Several months ago, I shared the story of a tribe in West Africa in which the mother initiates the conception, birth and identity of her child with an original song that is unique to that child, and which will be associated with them for the rest of their life. The song is a way to encode the essential nature of that child in such a deep and resonant way that they can use it to quickly reconnect to their true identity and to their purpose in life any time they feel the need.
Dhri can be defined as the essential nature of something which, if removed from it, that thing will cease to exist. When we are "holding true to" or "living in alignment with" our essential nature, we are said to be fulfilling our dharma. Anther way to say it is that we are "standing in our truth." The expression of this through sound or music could be as basic as tuning the energy field of our being to the resonant vibration of a note or syllable like Om, or by chanting a mantra, listening to a hymn, or singing a popular song that helps us to reconnect to our heart and to an inner felling of equanimity or a renewed sense of joy.
Harmony, derived from the term dharma, can be described as the resonant accord or melodious relationship between two notes or, more broadly, between two or more vibrating things or beings. In the same way that we appreciate powerful effect of two or more voices singing rich harmonies accompany the melody of a song, we can also recognize and appreciate the feelings we have when we are working in a harmonious relationship with others around us.
You are only afraid if you are not in harmony with yourself. -- Hermann Hesse
Music is a powerful form of alchemy that allows us to connect, on a deeply visceral and emotional level, to who we are and to our sense of belonging and purpose in the world. It even enables us to feel connected to the world we of the great unseen. We can break down cultural barriers and build bridges with others through musical expression and collaboration, when other methods seem to fail us. Whether you are born into a tribe in West Africa or a working class family in Beijing, music is intrinsic to your essential nature, continuing to effect your wellbeing and shape your view of the world, even when you are not paying attention. It is available to all of us whenever we choose to call upon it. Through music, we can find the strength to fulfill our dharma, or purpose in the world, while simultaneously healing ourselves and the planet for the good of all beings.
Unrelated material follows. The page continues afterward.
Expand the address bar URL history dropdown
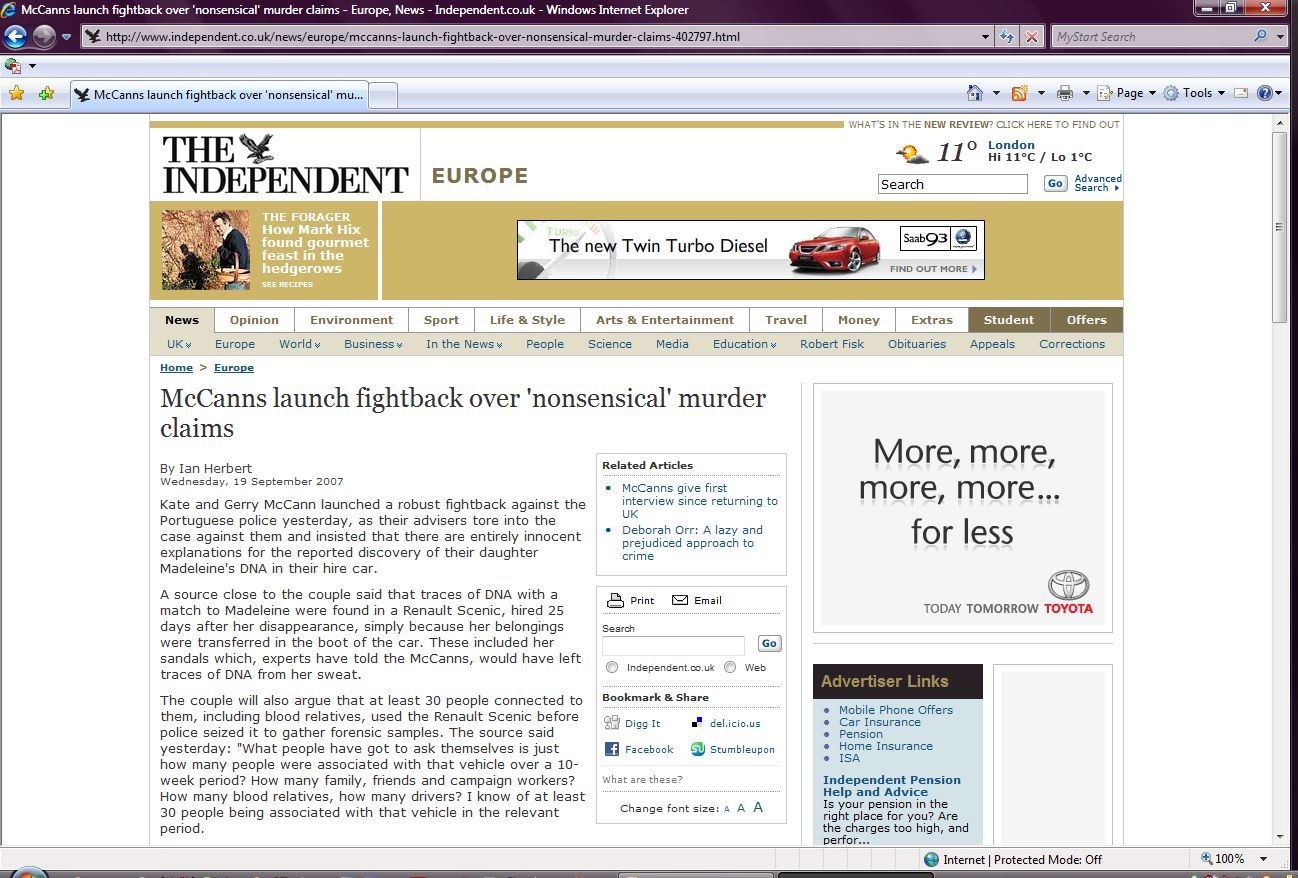This screenshot has width=1298, height=878. (986, 37)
Jeffrey and I continued our wordplay and philosophical dance around vibration, music and the meaning of life, eventually coming to rest on the word dharmony, which we conveniently defined as "the vibratory force that keeps us in balance, in love and deeply engaged with our life's purpose." Part of my life's purpose, something I recognized years ago as my own dharma, is to create music with others from around the world, and to build bridges to help people better understand and harness the tremendous benefits that music offers in our lives and society. My hope is that, through dharmony, we can all work together to create cooperation, wellbeing, and compassion on an epic scale.